Records from a data collection
▬▬▬
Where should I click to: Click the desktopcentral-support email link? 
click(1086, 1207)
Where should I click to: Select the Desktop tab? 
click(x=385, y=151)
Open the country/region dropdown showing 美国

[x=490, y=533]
▬▬▬
Reproduce all records exactly, without omissions.

Your response:
Where should I click to: Click the desktopcentral-support email link? 
click(1086, 1207)
Where should I click to: Select the Desktop tab? 
click(x=385, y=151)
Open the country/region dropdown showing 美国

[x=490, y=533]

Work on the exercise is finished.